=== Begin Enclosure ===

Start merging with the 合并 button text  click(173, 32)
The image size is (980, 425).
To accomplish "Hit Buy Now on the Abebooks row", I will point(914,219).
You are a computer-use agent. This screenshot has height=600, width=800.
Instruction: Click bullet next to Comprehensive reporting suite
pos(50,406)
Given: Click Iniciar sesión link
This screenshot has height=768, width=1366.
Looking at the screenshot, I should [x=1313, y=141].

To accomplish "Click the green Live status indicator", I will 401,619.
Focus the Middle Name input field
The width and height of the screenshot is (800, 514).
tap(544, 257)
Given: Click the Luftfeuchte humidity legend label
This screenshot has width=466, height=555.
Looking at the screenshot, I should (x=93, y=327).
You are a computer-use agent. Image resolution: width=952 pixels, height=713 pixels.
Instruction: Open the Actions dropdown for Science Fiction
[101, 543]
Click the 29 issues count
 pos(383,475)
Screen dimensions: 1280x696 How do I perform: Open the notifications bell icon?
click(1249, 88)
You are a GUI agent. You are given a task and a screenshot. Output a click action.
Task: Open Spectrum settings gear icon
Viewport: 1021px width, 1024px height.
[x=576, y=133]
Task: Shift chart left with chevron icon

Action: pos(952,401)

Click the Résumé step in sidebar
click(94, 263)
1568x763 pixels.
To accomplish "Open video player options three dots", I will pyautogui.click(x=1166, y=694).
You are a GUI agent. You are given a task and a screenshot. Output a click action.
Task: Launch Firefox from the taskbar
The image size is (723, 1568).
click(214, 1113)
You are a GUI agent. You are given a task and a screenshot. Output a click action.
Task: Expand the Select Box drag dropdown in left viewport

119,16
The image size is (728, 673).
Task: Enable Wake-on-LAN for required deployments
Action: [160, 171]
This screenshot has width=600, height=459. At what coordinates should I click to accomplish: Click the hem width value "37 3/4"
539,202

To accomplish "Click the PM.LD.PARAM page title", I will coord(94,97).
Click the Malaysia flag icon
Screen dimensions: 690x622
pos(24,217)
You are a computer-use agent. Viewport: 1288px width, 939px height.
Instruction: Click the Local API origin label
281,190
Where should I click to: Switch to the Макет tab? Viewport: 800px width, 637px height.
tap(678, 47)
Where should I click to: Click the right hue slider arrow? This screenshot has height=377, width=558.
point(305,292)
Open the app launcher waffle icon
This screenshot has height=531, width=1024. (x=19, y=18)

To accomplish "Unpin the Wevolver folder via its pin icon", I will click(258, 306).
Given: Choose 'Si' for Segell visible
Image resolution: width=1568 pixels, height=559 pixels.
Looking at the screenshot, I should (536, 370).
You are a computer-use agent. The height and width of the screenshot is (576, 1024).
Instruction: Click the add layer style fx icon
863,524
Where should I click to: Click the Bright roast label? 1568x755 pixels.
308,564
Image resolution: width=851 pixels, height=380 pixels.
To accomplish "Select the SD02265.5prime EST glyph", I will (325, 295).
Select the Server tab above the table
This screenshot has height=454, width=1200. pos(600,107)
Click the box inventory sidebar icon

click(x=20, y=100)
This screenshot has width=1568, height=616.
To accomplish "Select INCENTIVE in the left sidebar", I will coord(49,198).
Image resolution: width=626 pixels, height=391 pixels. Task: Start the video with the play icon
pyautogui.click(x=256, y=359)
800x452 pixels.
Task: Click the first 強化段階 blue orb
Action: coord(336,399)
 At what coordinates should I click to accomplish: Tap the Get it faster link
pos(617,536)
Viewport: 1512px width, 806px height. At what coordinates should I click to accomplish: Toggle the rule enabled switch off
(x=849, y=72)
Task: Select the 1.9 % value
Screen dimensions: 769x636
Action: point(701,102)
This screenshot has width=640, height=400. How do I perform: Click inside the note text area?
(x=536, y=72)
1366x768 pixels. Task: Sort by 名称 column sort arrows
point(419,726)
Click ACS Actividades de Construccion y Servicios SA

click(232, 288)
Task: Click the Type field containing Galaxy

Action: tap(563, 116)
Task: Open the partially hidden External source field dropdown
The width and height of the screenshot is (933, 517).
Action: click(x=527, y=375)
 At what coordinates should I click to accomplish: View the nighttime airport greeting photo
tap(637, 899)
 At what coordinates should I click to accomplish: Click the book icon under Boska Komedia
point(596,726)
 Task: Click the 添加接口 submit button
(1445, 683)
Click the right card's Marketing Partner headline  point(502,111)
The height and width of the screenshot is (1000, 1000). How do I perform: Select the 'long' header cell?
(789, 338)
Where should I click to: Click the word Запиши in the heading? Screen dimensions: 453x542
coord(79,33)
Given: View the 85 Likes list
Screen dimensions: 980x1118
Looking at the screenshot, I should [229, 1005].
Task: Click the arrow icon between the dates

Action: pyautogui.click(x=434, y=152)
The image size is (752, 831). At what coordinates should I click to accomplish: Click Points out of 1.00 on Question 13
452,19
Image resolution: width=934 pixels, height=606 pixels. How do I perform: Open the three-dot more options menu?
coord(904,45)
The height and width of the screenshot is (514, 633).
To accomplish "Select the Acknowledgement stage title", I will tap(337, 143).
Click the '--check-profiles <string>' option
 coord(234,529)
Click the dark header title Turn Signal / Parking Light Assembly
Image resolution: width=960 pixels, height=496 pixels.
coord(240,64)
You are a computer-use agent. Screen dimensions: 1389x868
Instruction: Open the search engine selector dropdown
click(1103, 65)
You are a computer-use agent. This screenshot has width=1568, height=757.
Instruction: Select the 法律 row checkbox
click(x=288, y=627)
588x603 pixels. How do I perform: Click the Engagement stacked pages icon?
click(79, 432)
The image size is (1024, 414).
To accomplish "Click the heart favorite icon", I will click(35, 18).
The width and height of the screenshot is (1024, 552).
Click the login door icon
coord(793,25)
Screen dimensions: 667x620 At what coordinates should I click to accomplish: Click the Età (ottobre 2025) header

=== End Enclosure ===

Nothing should be dropped. Retype each line above as it is.

Exercise result:
Start merging with the 合并 button text  click(173, 32)
The image size is (980, 425).
To accomplish "Hit Buy Now on the Abebooks row", I will point(914,219).
You are a computer-use agent. This screenshot has height=600, width=800.
Instruction: Click bullet next to Comprehensive reporting suite
pos(50,406)
Given: Click Iniciar sesión link
This screenshot has height=768, width=1366.
Looking at the screenshot, I should [x=1313, y=141].

To accomplish "Click the green Live status indicator", I will 401,619.
Focus the Middle Name input field
The width and height of the screenshot is (800, 514).
tap(544, 257)
Given: Click the Luftfeuchte humidity legend label
This screenshot has width=466, height=555.
Looking at the screenshot, I should (x=93, y=327).
You are a computer-use agent. Image resolution: width=952 pixels, height=713 pixels.
Instruction: Open the Actions dropdown for Science Fiction
[101, 543]
Click the 29 issues count
 pos(383,475)
Screen dimensions: 1280x696 How do I perform: Open the notifications bell icon?
click(1249, 88)
You are a GUI agent. You are given a task and a screenshot. Output a click action.
Task: Open Spectrum settings gear icon
Viewport: 1021px width, 1024px height.
[x=576, y=133]
Task: Shift chart left with chevron icon

Action: pos(952,401)

Click the Résumé step in sidebar
click(94, 263)
1568x763 pixels.
To accomplish "Open video player options three dots", I will pyautogui.click(x=1166, y=694).
You are a GUI agent. You are given a task and a screenshot. Output a click action.
Task: Launch Firefox from the taskbar
The image size is (723, 1568).
click(214, 1113)
You are a GUI agent. You are given a task and a screenshot. Output a click action.
Task: Expand the Select Box drag dropdown in left viewport

119,16
The image size is (728, 673).
Task: Enable Wake-on-LAN for required deployments
Action: [160, 171]
This screenshot has width=600, height=459. At what coordinates should I click to accomplish: Click the hem width value "37 3/4"
539,202

To accomplish "Click the PM.LD.PARAM page title", I will coord(94,97).
Click the Malaysia flag icon
Screen dimensions: 690x622
pos(24,217)
You are a computer-use agent. Viewport: 1288px width, 939px height.
Instruction: Click the Local API origin label
281,190
Where should I click to: Switch to the Макет tab? Viewport: 800px width, 637px height.
tap(678, 47)
Where should I click to: Click the right hue slider arrow? This screenshot has height=377, width=558.
point(305,292)
Open the app launcher waffle icon
This screenshot has height=531, width=1024. (x=19, y=18)

To accomplish "Unpin the Wevolver folder via its pin icon", I will click(258, 306).
Given: Choose 'Si' for Segell visible
Image resolution: width=1568 pixels, height=559 pixels.
Looking at the screenshot, I should (536, 370).
You are a computer-use agent. The height and width of the screenshot is (576, 1024).
Instruction: Click the add layer style fx icon
863,524
Where should I click to: Click the Bright roast label? 1568x755 pixels.
308,564
Image resolution: width=851 pixels, height=380 pixels.
To accomplish "Select the SD02265.5prime EST glyph", I will (325, 295).
Select the Server tab above the table
This screenshot has height=454, width=1200. pos(600,107)
Click the box inventory sidebar icon

click(x=20, y=100)
This screenshot has width=1568, height=616.
To accomplish "Select INCENTIVE in the left sidebar", I will coord(49,198).
Image resolution: width=626 pixels, height=391 pixels. Task: Start the video with the play icon
pyautogui.click(x=256, y=359)
800x452 pixels.
Task: Click the first 強化段階 blue orb
Action: coord(336,399)
 At what coordinates should I click to accomplish: Tap the Get it faster link
pos(617,536)
Viewport: 1512px width, 806px height. At what coordinates should I click to accomplish: Toggle the rule enabled switch off
(x=849, y=72)
Task: Select the 1.9 % value
Screen dimensions: 769x636
Action: point(701,102)
This screenshot has width=640, height=400. How do I perform: Click inside the note text area?
(x=536, y=72)
1366x768 pixels. Task: Sort by 名称 column sort arrows
point(419,726)
Click ACS Actividades de Construccion y Servicios SA

click(232, 288)
Task: Click the Type field containing Galaxy

Action: tap(563, 116)
Task: Open the partially hidden External source field dropdown
The width and height of the screenshot is (933, 517).
Action: click(x=527, y=375)
 At what coordinates should I click to accomplish: View the nighttime airport greeting photo
tap(637, 899)
 At what coordinates should I click to accomplish: Click the book icon under Boska Komedia
point(596,726)
 Task: Click the 添加接口 submit button
(1445, 683)
Click the right card's Marketing Partner headline  point(502,111)
The height and width of the screenshot is (1000, 1000). How do I perform: Select the 'long' header cell?
(789, 338)
Where should I click to: Click the word Запиши in the heading? Screen dimensions: 453x542
coord(79,33)
Given: View the 85 Likes list
Screen dimensions: 980x1118
Looking at the screenshot, I should [229, 1005].
Task: Click the arrow icon between the dates

Action: pyautogui.click(x=434, y=152)
The image size is (752, 831). At what coordinates should I click to accomplish: Click Points out of 1.00 on Question 13
452,19
Image resolution: width=934 pixels, height=606 pixels. How do I perform: Open the three-dot more options menu?
coord(904,45)
The height and width of the screenshot is (514, 633).
To accomplish "Select the Acknowledgement stage title", I will tap(337, 143).
Click the '--check-profiles <string>' option
 coord(234,529)
Click the dark header title Turn Signal / Parking Light Assembly
Image resolution: width=960 pixels, height=496 pixels.
coord(240,64)
You are a computer-use agent. Screen dimensions: 1389x868
Instruction: Open the search engine selector dropdown
click(1103, 65)
You are a computer-use agent. This screenshot has width=1568, height=757.
Instruction: Select the 法律 row checkbox
click(x=288, y=627)
588x603 pixels. How do I perform: Click the Engagement stacked pages icon?
click(79, 432)
The image size is (1024, 414).
To accomplish "Click the heart favorite icon", I will click(35, 18).
The width and height of the screenshot is (1024, 552).
Click the login door icon
coord(793,25)
Screen dimensions: 667x620 At what coordinates should I click to accomplish: Click the Età (ottobre 2025) header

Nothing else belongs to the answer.